Problem description:
Please repeat, precisely as written, only the lines from the one containing "At what coordinates" through the last line of the records below, pictures omitted.

Supplied records:

*** Block opens ***

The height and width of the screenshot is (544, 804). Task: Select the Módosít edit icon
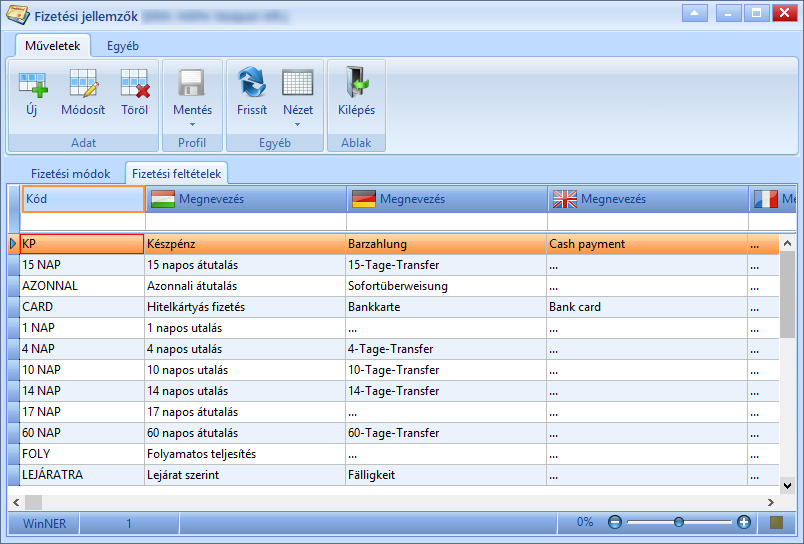pyautogui.click(x=83, y=83)

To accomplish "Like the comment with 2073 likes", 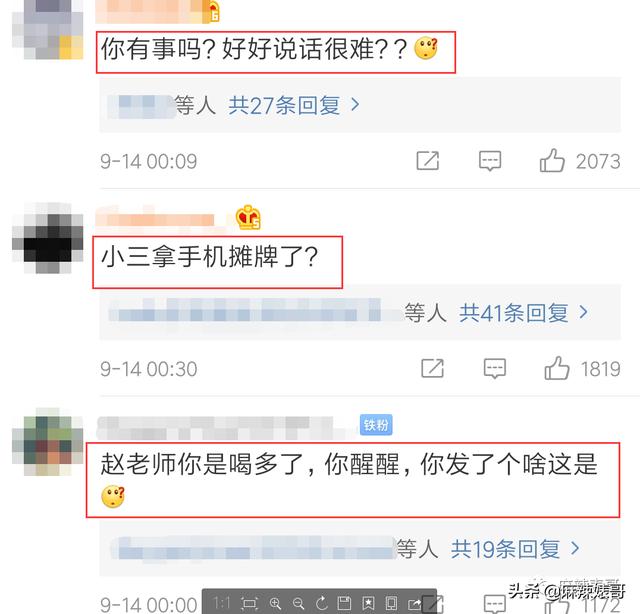I will pos(553,160).
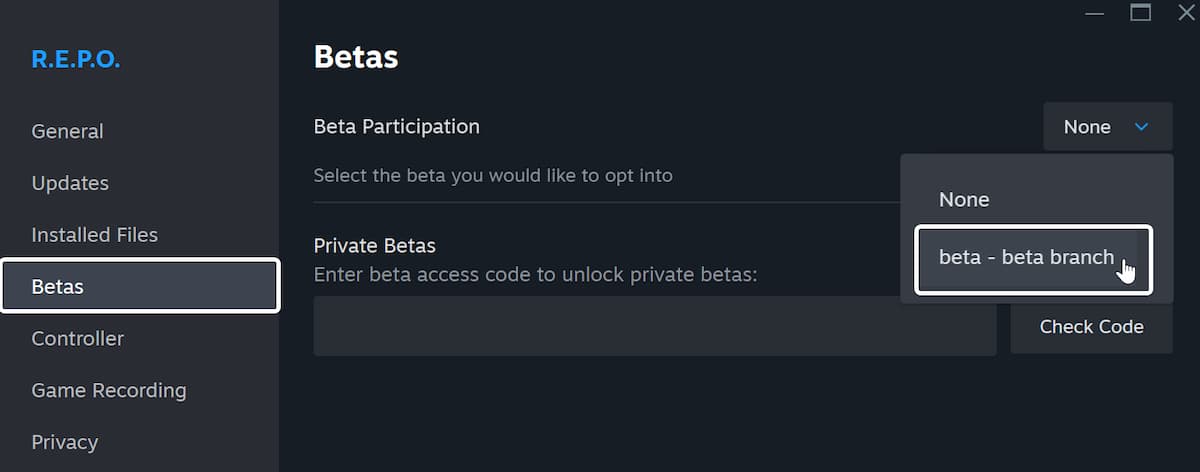The width and height of the screenshot is (1200, 472).
Task: Switch to the Updates tab
Action: coord(70,183)
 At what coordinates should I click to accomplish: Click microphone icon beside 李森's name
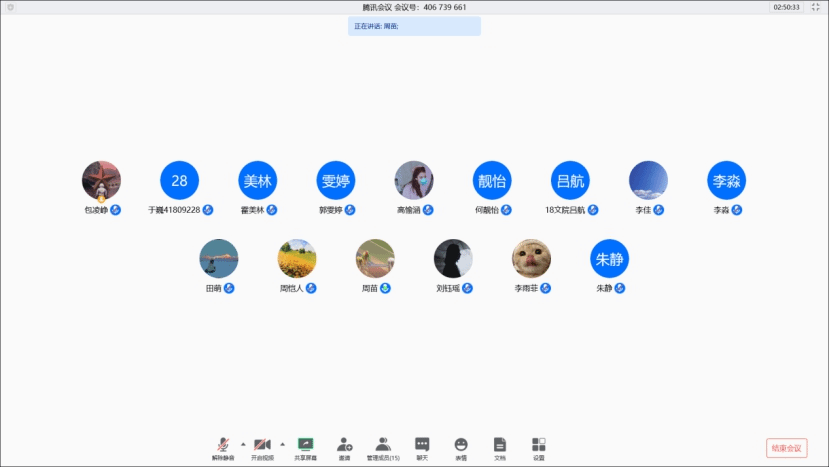pyautogui.click(x=738, y=211)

*** Block closes ***

Answer to this task:
 At what coordinates should I click to accomplish: Click microphone icon beside 李森's name
pyautogui.click(x=738, y=211)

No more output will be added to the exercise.